## TASK 1
Answer these questions about the film review:
(a) Which actor plays Rose's biological mother, Ellen?
(b) Who directed Rose Plays Julie?
(c) From what date is the film out in cinemas?
## TASK 2
Transcribe the film review from "There will be" up to and including "from 17 September.".

## SELECTED EXCERPT

»»

Humans are naturally curious. Whilst this inquisitiveness often fades as we get older, the impulse to discover our roots remains strong. Whether this is in the forlorn hope that despite an entirely unremarkable life we might have colourful and/or famous ancestors or simply an attempt to understand why we are the person we’ve become. For those who were adopted, this need is often too strong to ignore. In Rose Plays Julie, the answers are unexpected.
Rose (Ann Skelly) is a rather standoffish veterinary student who doesn’t really fit in with her peers. As an only child she’s had a loving relationship with her adopted family, but after the death of her mother she’s more determined than ever to discover who her birth parents are. To understand how they could ‘give her up’. After years of searching, Rose now has a name and number, but after tracking down her biological mother Ellen (Orla Brady) she receives some rather upsetting news.
There will be few better films in cinemas this year than Rose Plays Julie. It’s brilliantly written and masterfully directed by Joe Lawlor and Christine Molloy. The whole tone of incongruent eeriness is mesmerising. Ann Skelly is an absolute revelation. Her performance is so nuanced and understated, with silences and looks as powerful as the dialogue itself. Rose Plays Julie is a breathtakingly blunt drama which hits all the right notes.
Rose Plays Julie is out in cinemas from 17 September.

««

## SUPPLIED ENTRIES

»»

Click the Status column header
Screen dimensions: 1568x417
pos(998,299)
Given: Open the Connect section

««
»»

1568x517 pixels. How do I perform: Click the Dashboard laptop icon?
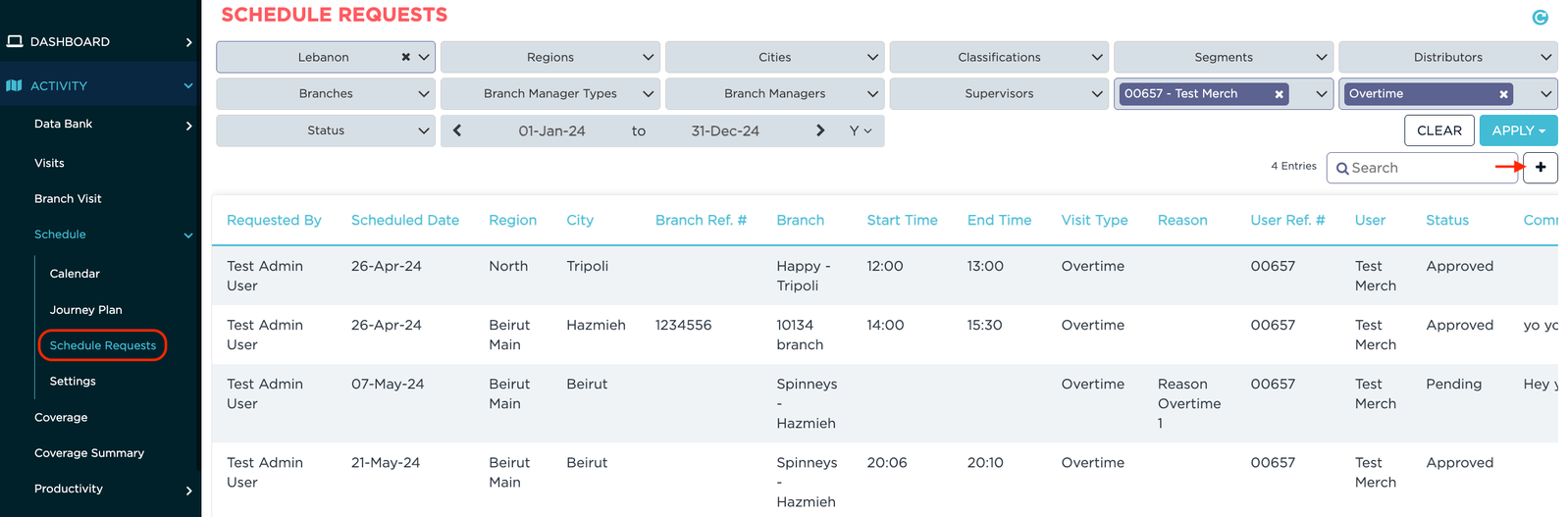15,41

««

## TASK RESPONSE 1
(a) Orla Brady
(b) Joe Lawlor and Christine Molloy
(c) 17 September

## TASK RESPONSE 2
There will be few better films in cinemas this year than Rose Plays Julie. It’s brilliantly written and masterfully directed by Joe Lawlor and Christine Molloy. The whole tone of incongruent eeriness is mesmerising. Ann Skelly is an absolute revelation. Her performance is so nuanced and understated, with silences and looks as powerful as the dialogue itself. Rose Plays Julie is a breathtakingly blunt drama which hits all the right notes.
Rose Plays Julie is out in cinemas from 17 September.